• [Travail demandé]
1/ Répondez aux questions suivantes d'après le texte sur le ruissellement concentré :
(a) Que devient le sol suffisamment argileux directement exposé aux rayons solaires ?
(b) À quel moment le ruissellement devient-il important ?
(c) Qu'observe-t-on sur les rebords des excavations dans les zones d'extraction de gravier ?
2/ Fournissez la suite du texte sur les impacts du ruissellement concentré, en partant de sa dernière phrase.

• [Texte source]
------------------------------------

4.2.7.2. Les impacts du ruissellement concentré
L'invasion du terroir par ces formes de modelés
intrinsèquement liées au climat et la topographie, a
été par la suite exacerbée par l'impact remarquable et
incontestable de l'action anthropique dans la mise en valeur de l'espace. On se
retrouve ainsi en face d'une véritable crise morphogénique dans
la région.
Au moment où les champs sont défrichés et
préparés à accueillir les semences, le sol est
dénudé de son couvert végétal et ne résiste
plus aux agressions érosives des fortes pluies d'où un
accroissement de l'érosion par un vigoureux ruissellement de surface.
En effet, le sol suffisamment argileux est directement exposé aux rayons
solaires, il se durcit et devient imperméable. Le ruissellement devient
alors important lors des premières pluies de la saison pluvieuse.
L'érosion s'intensifie aussi sur les labours. Elle emporte la terre en
creusant des ravines. Cette forme d'érosion entraîne une perte
considérable des terres aux sols argileux, non ou très faiblement
protégés par les cultures (photo 22).
Campagne de terrain avril 2008
Photo 21 :
Phénomène de ravinement dans un champ à
Assomé
De même, les zones d'extraction de gravier sont aussi
des lieux privilégiés pour l'expansion du ravinement. Sur les
rebords des excavations, on observe des têtes de ravine qui
évoluent de façon régressive. Au niveau de certaines
anciennes carrières, ces entailles présentent en leurs seins des
formes semblables aux nids de poules.

------------------------------------

• [Données enregistrées]

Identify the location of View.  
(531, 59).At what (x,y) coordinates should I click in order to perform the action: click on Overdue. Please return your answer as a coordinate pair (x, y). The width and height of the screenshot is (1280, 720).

------------------------------------

• [Résultats]
1/
(a) Il se durcit et devient imperméable.
(b) Lors des premières pluies de la saison pluvieuse.
(c) Des têtes de ravine qui évoluent de façon régressive.

2/
S'agissant des voies de communication, elles sont
sérieusement dégradées par de nombreuses rigoles et les
ravines qui se recoupent et s'entremêlent dans tous les sens sur la
chaussée avant de se déverser dans les ravins qui longent ces
voies de part et d'autre. Avant les travaux de réhabilitation, ces
ravins larges de 3 à 6 mètres avec des profondeurs d'environ 3
mètres, bordent surtout la piste Davié-Assomé parfois sur
plusieurs centaines de mètres. Elles s'élargissent par
l'affouillement de leurs berges qui s'écroulent, réduisant
sensiblement la largeur de la chaussée (photos 23 et 24). A certains
niveaux, la chaussée est complètement réduite à une
passe pour piétons ou engins à deux roues.
2324
Campagne de terrain, Avril 2008
Photo 22 et 23 : Ravins
aux berges abruptes dégradant la route
Kovié-Assomé.
Heureusement les travaux de réhabilitation de la piste
Davié-Assomé-Kovié, entamés depuis quelques mois
déjà, ont permis à celle-ci de retrouver une bonne
praticabilité. Cependant, le bon état de la piste risque de ne
pas être pérenne puisque les précautions de
durabilité ne sont prises à cet effet. La piste nivelée et
recouverte de latérite ne sera pas bordée d'ouvrages de
canalisation des eaux de ruissellement. Or, ce sont les impacts de ces
dernières qui étaient à l'origine de la dégradation
de la piste avant sa réhabilitation.
De même, presque toutes les ruelles du village sont
entaillées par de multiples ravineaux dont la longueur, la largeur et la
profondeur ne cessent d'évoluer (Photos 25 et 26).Par contre au niveau
du cimetière, le déchaussement des tombes (photo 27)est de
moindre ampleur par rapport à celui décrit par Sewonou à
Kovié en 2007.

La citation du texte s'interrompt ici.